La Sociedad Estatal de Participaciones Industriales (SEPI), encargada de administrar las participaciones del Estado en compañías estratégicas, está en el centro de una investigación judicial que ha culminado con la detención de su exdirectora general, Leire Díez, el expresidente Vicente Fernández y el socio de Servinabar, Antxon Alonso.
El juez Ismael Moreno, responsable de la causa en la Audiencia Nacional, ha rechazado temporalmente la solicitud de Díez para invalidar los audios incorporados a la investigación, la cual continúa bajo secreto de sumario.
Qué es la SEPI y su relevancia
La SEPI es una entidad pública con personalidad jurídica propia, encargada de gestionar las participaciones estatales en sectores estratégicos como energía, defensa, telecomunicaciones y transporte. Entre sus activos principales figuran empresas como Airbus, Navantia, Correos y RTVE. Además de supervisar los fondos públicos destinados a estas compañías, la SEPI desempeña un papel clave en la política industrial estatal, coordinando reestructuraciones y asegurando la competitividad de las empresas públicas.
Participación de Leire Díez
Leire Díez dirigió la SEPI entre 2018 y 2019. La investigación sugiere que pudo beneficiar a ciertas compañías en la adjudicación de contratos públicos, presuntamente sin respetar los procedimientos de licitación establecidos. También se analizan posibles irregularidades en la gestión de contratos de gran volumen, especialmente en el sector energético.
Detalles de la operación
La UCO efectuó 19 registros en ciudades como Madrid, Zaragoza y Sevilla, entre otras, y mantiene a los detenidos en los calabozos de la Comandancia de Madrid a la espera de prestar declaración ante el juez. Se les atribuyen presuntos delitos de prevaricación, malversación, tráfico de influencias y pertenencia a organización criminal.
Servinabar, vinculada a Antxon Alonso, habría formado uniones temporales de empresas (UTE) con Acciona para concurrir a concursos públicos, cobrando comisiones por contratos sin ejecutar los trabajos.
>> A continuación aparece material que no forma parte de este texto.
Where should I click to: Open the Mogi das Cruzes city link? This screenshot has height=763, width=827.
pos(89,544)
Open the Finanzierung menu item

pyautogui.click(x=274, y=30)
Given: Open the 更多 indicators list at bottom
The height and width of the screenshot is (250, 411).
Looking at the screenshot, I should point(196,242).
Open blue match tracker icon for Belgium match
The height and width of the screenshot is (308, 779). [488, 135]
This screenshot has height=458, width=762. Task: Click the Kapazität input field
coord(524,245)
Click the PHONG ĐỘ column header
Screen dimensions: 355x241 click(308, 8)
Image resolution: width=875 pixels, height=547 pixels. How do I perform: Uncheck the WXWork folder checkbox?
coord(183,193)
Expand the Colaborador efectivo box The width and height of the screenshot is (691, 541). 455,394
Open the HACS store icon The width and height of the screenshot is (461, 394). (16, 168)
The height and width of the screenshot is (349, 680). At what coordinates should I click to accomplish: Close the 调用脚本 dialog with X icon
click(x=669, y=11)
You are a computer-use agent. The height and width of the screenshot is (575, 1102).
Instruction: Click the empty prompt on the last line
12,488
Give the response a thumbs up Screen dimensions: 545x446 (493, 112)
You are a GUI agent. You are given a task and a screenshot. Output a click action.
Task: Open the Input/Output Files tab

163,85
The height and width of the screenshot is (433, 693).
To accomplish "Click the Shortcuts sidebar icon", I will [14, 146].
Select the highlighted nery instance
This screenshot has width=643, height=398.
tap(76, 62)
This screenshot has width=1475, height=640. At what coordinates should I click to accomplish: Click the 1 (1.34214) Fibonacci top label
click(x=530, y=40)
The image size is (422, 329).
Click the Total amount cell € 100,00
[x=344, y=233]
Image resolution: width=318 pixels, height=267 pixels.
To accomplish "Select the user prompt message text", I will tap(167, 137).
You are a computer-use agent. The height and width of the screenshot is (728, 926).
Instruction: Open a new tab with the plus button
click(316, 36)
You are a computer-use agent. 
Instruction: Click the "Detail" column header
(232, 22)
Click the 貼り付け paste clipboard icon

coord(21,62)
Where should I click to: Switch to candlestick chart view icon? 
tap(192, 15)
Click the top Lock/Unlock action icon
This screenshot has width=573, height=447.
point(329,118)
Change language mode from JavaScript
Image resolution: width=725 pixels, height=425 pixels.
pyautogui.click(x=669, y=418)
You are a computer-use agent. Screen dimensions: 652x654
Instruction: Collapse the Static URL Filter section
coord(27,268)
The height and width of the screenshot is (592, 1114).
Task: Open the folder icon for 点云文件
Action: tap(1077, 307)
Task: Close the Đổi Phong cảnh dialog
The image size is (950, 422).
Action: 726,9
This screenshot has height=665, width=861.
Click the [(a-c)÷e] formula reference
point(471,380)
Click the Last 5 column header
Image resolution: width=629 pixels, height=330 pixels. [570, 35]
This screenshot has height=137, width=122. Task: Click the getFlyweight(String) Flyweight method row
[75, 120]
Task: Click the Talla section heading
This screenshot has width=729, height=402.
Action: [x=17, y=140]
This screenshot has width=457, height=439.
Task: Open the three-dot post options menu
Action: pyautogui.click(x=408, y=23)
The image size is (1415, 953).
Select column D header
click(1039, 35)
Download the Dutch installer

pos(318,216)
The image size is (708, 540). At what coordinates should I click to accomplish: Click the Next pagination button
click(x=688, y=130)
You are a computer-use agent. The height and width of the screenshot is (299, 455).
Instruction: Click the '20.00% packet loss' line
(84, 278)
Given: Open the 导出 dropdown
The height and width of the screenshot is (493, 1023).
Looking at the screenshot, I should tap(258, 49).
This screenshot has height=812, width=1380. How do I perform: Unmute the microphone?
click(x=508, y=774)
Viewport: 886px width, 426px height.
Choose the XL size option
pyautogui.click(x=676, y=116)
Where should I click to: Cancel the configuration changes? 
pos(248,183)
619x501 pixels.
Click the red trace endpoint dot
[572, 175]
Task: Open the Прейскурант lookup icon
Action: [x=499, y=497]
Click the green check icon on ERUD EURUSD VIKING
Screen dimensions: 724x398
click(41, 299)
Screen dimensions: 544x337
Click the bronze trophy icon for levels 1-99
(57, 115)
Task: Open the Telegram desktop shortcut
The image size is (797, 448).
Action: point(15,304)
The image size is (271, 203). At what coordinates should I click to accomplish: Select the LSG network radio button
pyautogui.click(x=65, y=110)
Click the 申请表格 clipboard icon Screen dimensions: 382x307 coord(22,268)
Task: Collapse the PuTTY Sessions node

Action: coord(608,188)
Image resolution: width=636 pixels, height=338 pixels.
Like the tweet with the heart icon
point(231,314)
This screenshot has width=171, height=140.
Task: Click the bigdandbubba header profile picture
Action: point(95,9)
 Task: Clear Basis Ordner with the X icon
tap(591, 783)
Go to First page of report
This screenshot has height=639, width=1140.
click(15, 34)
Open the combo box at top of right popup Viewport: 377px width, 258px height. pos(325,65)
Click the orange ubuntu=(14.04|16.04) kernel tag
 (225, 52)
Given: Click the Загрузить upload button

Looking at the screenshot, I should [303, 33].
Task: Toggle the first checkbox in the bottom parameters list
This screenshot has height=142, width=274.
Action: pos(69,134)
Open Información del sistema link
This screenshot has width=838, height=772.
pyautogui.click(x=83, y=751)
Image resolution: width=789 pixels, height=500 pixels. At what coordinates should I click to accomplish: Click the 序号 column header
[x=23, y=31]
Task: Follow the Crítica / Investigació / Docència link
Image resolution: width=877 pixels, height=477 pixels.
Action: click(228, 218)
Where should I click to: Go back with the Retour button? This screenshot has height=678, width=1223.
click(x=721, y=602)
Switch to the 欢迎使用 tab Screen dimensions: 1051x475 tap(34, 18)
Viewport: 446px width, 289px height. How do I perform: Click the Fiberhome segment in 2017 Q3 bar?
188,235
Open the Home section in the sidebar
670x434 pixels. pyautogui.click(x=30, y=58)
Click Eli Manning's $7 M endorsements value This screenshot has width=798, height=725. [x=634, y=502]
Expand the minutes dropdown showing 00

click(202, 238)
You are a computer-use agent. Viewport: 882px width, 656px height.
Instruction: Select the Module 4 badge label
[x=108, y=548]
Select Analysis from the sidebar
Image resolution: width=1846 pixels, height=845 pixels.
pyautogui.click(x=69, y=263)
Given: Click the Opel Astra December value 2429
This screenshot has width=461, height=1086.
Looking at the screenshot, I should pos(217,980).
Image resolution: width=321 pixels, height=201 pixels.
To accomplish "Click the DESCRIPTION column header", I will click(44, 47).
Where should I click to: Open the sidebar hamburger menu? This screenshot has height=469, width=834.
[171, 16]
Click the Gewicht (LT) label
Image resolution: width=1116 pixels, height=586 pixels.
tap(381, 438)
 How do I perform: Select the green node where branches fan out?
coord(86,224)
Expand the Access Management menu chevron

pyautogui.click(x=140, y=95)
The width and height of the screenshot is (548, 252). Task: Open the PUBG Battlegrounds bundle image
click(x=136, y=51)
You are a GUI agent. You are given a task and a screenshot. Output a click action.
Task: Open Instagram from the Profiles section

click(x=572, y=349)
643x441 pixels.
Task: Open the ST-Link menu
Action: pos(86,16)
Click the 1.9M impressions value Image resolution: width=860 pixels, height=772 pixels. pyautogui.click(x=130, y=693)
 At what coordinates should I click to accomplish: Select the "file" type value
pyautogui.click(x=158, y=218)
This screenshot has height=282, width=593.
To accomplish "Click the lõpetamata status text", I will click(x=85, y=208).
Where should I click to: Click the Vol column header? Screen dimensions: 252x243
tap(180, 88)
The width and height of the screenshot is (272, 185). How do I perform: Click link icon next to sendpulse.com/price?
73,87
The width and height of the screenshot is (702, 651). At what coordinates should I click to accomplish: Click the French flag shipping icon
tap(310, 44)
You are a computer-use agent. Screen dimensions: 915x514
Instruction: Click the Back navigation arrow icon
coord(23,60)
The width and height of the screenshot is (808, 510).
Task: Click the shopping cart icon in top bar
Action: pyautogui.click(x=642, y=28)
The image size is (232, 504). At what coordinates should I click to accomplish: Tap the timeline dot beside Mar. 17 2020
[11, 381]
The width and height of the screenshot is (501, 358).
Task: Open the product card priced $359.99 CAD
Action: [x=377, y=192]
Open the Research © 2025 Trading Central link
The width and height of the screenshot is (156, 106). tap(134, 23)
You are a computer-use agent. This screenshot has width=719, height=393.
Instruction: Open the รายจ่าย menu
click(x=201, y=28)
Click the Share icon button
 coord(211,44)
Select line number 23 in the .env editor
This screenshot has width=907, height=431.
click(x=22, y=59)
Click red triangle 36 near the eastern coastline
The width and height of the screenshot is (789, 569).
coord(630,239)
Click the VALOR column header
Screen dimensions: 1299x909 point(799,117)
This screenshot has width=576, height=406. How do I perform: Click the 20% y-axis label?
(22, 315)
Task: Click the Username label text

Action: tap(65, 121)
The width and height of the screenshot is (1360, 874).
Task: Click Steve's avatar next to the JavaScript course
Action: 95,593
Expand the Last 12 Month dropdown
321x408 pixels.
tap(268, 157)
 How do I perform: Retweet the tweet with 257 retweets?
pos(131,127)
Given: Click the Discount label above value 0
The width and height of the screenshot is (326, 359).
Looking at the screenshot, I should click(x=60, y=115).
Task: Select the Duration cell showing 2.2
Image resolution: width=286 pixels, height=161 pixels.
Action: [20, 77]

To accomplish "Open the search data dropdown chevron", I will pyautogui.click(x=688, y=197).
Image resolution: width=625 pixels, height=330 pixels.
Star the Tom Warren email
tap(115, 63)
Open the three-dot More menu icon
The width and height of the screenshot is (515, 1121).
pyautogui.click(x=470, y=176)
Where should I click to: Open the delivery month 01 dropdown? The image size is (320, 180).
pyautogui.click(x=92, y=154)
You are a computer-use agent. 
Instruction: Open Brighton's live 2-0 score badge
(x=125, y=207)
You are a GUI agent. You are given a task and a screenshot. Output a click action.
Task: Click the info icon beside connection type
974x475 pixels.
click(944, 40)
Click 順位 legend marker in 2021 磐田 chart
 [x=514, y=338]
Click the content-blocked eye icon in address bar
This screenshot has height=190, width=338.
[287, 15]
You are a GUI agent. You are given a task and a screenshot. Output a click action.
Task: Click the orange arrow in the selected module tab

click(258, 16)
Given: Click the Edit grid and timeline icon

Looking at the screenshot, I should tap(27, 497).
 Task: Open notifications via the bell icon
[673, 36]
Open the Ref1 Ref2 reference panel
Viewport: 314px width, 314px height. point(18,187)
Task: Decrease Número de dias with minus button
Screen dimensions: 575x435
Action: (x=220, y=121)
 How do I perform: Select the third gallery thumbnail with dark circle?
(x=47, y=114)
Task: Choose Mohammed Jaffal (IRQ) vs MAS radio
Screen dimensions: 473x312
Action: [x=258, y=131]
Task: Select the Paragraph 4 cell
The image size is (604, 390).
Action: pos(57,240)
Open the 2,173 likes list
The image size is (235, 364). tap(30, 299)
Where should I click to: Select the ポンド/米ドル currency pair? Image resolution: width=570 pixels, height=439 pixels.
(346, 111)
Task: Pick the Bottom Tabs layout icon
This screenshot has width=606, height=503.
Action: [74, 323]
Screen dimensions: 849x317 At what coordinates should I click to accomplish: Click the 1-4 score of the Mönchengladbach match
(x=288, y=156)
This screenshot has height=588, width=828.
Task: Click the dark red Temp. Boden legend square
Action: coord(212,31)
Vicente Fernández, tras su paso por la SEPI, fue contratado por esta compañía y percibió más de 200.000 euros en tres años.
Fuentes del sector afirman que la denominada “trama de Leire” habría tenido como objetivo asesorar a empresas para acceder a negocios con la administración durante el Gobierno de Pedro Sánchez, al tiempo que supuestamente se apartaba a competidores considerados contrarios a la línea política de Ferraz.